Could you resume the review of the novel Clade, carrying it on from its final sentence?

**Excerpt provided:**
·····

It is a novel shaped around the story of the family of which Ellie is a part. It's obvious from quite early on that the Leiths, as middle-class professionals in a rich nation, will be insulated from the worst environmental crises; elsewhere hundreds of thousands may starve or drown, but for the Leiths such events are, for the most part, remote. Intellectually, Ellie knows that mass migrations are underway; but Noah, who is in the country because she and her husband were able to wrangle him through the bureaucracy, is the only climate refugee she has actually met. So when, on a later walk, she encounters Amir, the keeper of the beehives she has been studying, and discovers that he is an illegal immigrant from Bangladesh, whose wife and child are dead, she is thrown. When "trying to imagine their lives" she is unable to move beyond easy outrage that their situation is "ridiculous, monstrous"; awareness of the inadequacy of this response leaves her feeling uncertain, "raw as a teenager" (p.131). A few pages further on, Amir—a doctor in his previous life—asks Ellie to pose as the parent of a friend's child, so that they can receive emergency surgery without questions. She asks why Amir didn't say anything sooner, says she could have helped, and Amir replies sharply: "Could you? How? We don't just need access to hospitals, we need medicine, schools, jobs, not to be frightened all the time" (p. 136). It's the first glimpse the novel has given us of one of the other narratives implied by the future the Leiths are living through.

It's also a moment that points to the most serious critique of Clade, namely that it is a novel about crisis in which the lives of those most affected take place off-screen. There are strong arguments to be made that that is not enough—moral arguments, that suffering should not be mood music for the privileged; narrative arguments, that it would simply be more dramatic. Amir's appearance is, on the face of it, a rebuke to the first of those points; yet not as forceful as it would be if he, and not Ellie, had been the viewpoint character in their encounter. Bradley, I think, sticks with Ellie as a reflection of his own privilege (and an assumption about that of his audience), but deliberately so, because one of the questions Clade asks is: how can someone insulated from its worst effects learn to internalise, and respond appropriately, to a global crisis affecting millions of people over decades? Humans, by and large, crave personal connection, yet there is a real sense in which individual experiences will never be sufficient to grasp the whole of what we are doing to our planet. Put another way, there is a risk that inventing Amir's experience would provide false catharsis to readers like me. The challenge is to achieve a broader empathy, and come to terms with a story that is fundamentally impersonal.


Structured as a novel-in-stories, Clade flows from now to the second half of the twenty-first century, and for at least its first half is sure-footed about its juxtapositioning of the immediate and the emergent. Bradley begins with Adam Leith—the closest thing the novel has to a central character, in that he headlines three of the ten chapters—on a research trip to Antarctica, waiting for news of Ellie's fertility treatment. They are a contemporary cosmopolitan couple; Adam reflects on the ease of their meeting and how, "though neither was quite sure how it happened, they found themselves a couple with careers and a future" (p. 9). What they don't have, however, is children, and their failed efforts to conceive become a barrier between them, one that sends Adam deeper into his research on melting permafrost and shifting ocean currents. There he finds, or perhaps justifies, a reluctance to become a parent at all: Bradley is detailed about the moment-to-moment see-saw of Adam's emotions, but I think leaves it up to us to decide to what extent his abstract understanding of the future is defining his choices in the present.

·····

**Stored data:**

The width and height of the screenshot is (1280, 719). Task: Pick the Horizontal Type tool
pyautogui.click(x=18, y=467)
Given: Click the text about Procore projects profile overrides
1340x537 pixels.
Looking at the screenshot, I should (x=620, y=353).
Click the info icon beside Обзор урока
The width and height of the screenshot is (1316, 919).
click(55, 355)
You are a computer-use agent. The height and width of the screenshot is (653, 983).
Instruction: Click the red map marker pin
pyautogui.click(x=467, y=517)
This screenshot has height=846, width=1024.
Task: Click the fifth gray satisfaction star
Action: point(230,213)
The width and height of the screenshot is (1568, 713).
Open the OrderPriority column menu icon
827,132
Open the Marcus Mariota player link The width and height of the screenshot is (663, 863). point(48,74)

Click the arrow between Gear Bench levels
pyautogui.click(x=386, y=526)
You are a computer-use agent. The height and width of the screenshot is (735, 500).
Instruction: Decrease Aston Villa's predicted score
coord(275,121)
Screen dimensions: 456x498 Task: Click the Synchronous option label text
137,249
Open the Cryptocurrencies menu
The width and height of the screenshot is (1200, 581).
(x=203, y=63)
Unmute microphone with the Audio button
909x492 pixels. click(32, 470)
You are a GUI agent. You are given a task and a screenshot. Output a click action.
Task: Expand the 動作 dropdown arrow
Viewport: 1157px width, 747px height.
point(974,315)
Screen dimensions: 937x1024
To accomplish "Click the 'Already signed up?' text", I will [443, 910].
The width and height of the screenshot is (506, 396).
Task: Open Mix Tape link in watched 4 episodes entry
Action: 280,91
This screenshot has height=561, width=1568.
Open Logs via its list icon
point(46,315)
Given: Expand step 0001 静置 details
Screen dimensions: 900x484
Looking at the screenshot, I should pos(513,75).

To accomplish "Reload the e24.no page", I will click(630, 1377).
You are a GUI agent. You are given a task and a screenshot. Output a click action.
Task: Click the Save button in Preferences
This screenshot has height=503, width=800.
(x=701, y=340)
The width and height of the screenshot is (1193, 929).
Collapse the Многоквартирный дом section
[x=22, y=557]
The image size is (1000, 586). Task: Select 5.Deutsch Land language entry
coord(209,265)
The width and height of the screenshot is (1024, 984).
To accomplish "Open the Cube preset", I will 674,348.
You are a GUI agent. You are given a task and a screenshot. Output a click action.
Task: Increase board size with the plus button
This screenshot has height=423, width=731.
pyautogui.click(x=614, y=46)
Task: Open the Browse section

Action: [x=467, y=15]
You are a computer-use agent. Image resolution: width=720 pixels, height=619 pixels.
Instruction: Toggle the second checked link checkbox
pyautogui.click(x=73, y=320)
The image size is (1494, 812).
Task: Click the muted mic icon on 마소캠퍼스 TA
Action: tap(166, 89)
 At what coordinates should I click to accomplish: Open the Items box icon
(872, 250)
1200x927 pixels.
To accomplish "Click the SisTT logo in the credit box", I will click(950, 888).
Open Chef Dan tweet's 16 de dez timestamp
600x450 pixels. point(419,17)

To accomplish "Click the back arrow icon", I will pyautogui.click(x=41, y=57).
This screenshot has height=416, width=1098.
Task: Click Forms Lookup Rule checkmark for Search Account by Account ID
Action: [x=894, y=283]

·····

**Response to this task:**
The second chapter takes place a few years later. Adam and Ellie have a young daughter, Summer, and the world is warmer. (Subtlety in character names, you may have gathered, is not Bradley's strongest suit.) In Australia, the power grid is struggling to cope with the demand for air-conditioning; on the news, famine and floods in South Asia. (Reading the novel a second time, I wondered what Amir's life was like at this point.) Adam and Ellie's relationship remains tense. Responding to another rant about climate-denying journalism, Ellie accuses her husband of self-indulgence: "I think you get off on being angry" (p. 29). Adam recognises some truth to her comment, though he won't admit it out loud; he "does not know the person he is becoming," feels himself "falling faster and faster without any idea of when and where he will land" (p. 30). Once again it is hard to separate Adam's frustration with his family from his impotence in the face of accelerating climate crisis; his emotions are as much a product of the world as of the people in it; the two are inseparable. After a couple of chapters away from Adam—during which we meet Maddie, Ellie's mother-in-law, and then Summer as a rebellious teenager—we rejoin him for the novel's big disaster set-piece, a tropical storm that devastates the South of England while he is visiting for a conference and the one time when Leiths are directly in harm's way. Travelling out of London to visit Summer, Adam looks at the landscape in a way that anticipates Ellie's valley walk. The idea of a "natural" countryside has been a fiction for centuries, he thinks; England's hedgerows were always as much an imposition as the new "triffid" trees intended to suck carbon from the air. We have always remade the world. Left unrecognised (by Adam) is the extent to which the world has remade him.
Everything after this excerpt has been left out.